# KUTIPAN ARTIKEL

○ ○ ○

Kamis, 14 Maret 2013

[daarut-tauhiid] Didesak Bubarkan Densus 88 BNPT Mulai Cari Muka

Didesak Bubarkan Densus 88 BNPT Mulai Cari Muka

*BNPT** Hipokrit** **Di** **T**engah **D**esakan Bubarkan Densus 88*

*Oleh : Abu Zahro *

*(Aktivis **Islamic Revivalis** di Indonesia)*

*VOA-ISLAM.COM -* Pernyataan Ansyaad Mbai (BNPT) tentang UU Terorisme bisa
juga diberlakukan di Papua, terkesan sebagai "bargaining" dan "carmuk"
(baca = cari muka). Setelah sebelumnya muncul banyak desakan yang
mempertanyakan ketidakadilan penyebutan "kelompok separatis" atau kelompok
bersenjata di Papua bukan sebagai "teroris". Di tengah tampilan kesalahan
paradigma (definisi teroris), prosedur maupun tindakan yang biadab oleh
densus 88, karena sebagian yang disebut teroris sebenarnya masih diduga
teroris.

Meski sudah terbukti banyak korban yang berjatuhan baik dari TNI maupun
Polri dalam kurun waktu yang lama dan beruntun tetapi penanganan kasus
penembakan di Papua terkesan sangat hati-hati. Padahal secara faktual sudah
jelas-jelas penembakan di Papua terindikasi ada kaitan erat dengan
perjuangan untuk memisahkan diri dari wilayah RI. Ada Asing (AS) yang
bermain pada kasus Papua. AS melakukan intervensi politik dengan halus. AS
telah memberikan ruang gerak kepada para aktivis pendukung Papua merdeka
(pro-M) seperti Herman Wainggai yang saat ini telah menetap di AS. Meski AS
terkenal dengan negara superketat terkait kedatangan orang asing.

Dalam kasus Papua, AS tidak berdiri sendiri. AS berkolaborasi dengan
Inggris, Belanda dan Australia. Hillary Clinton (Menlu AS) yang pada
November 2 tahun lalu di Hawai (sebagaimana dilansir AFP 11/11/2011)

○ ○ ○

# BAHAN TERKUMPUL
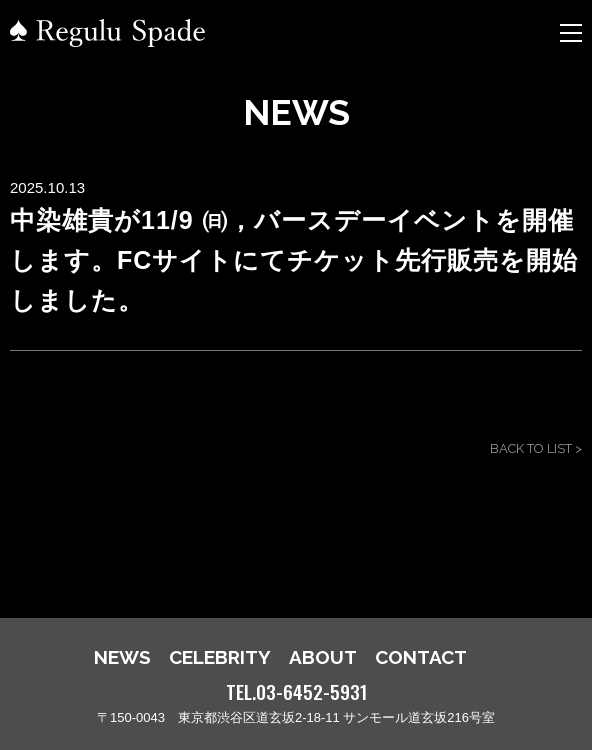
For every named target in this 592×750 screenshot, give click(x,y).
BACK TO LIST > (536, 448)
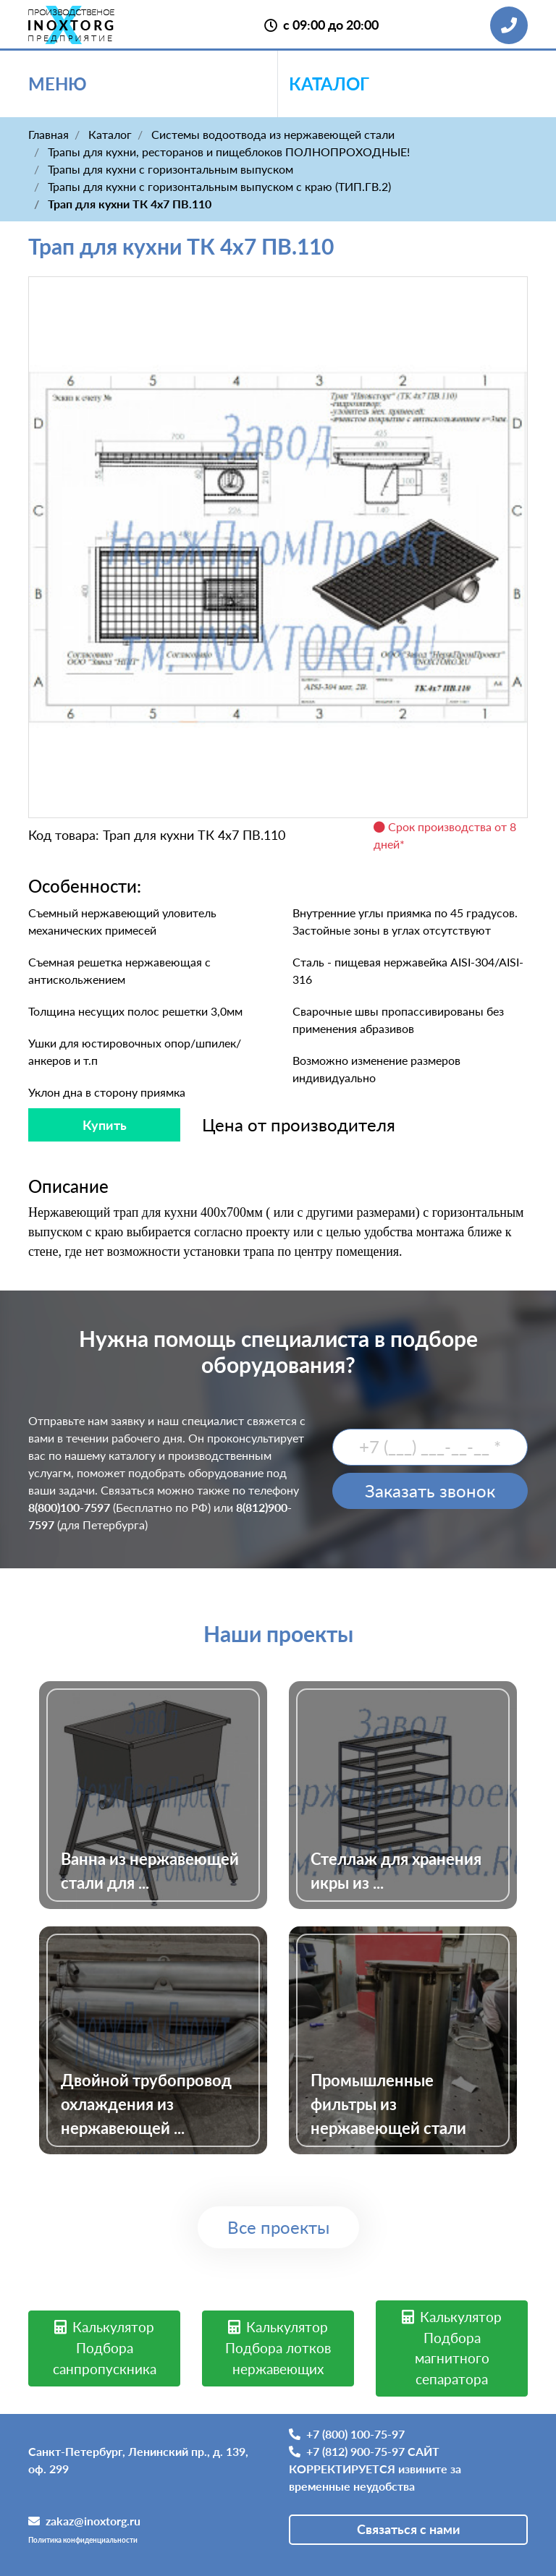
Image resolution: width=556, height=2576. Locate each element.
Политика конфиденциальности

○ ○ ○

# DAFTAR TUGAS
1 - Tulis ulang seluruh bagian artikel tentang Papua dari "Meski sudah terbukti" hingga "kedatangan orang asing.", dan ganti "Polri" dengan "Kepolisian".
2 - Dalam artikel tentang Papua, negara mana saja yang disebut berkolaborasi dengan AS dalam kasus Papua?

# HASIL PENGERJAAN
1 -
Meski sudah terbukti banyak korban yang berjatuhan baik dari TNI maupun
Kepolisian dalam kurun waktu yang lama dan beruntun tetapi penanganan kasus
penembakan di Papua terkesan sangat hati-hati. Padahal secara faktual sudah
jelas-jelas penembakan di Papua terindikasi ada kaitan erat dengan
perjuangan untuk memisahkan diri dari wilayah RI. Ada Asing (AS) yang
bermain pada kasus Papua. AS melakukan intervensi politik dengan halus. AS
telah memberikan ruang gerak kepada para aktivis pendukung Papua merdeka
(pro-M) seperti Herman Wainggai yang saat ini telah menetap di AS. Meski AS
terkenal dengan negara superketat terkait kedatangan orang asing.

2 - Inggris, Belanda, dan Australia.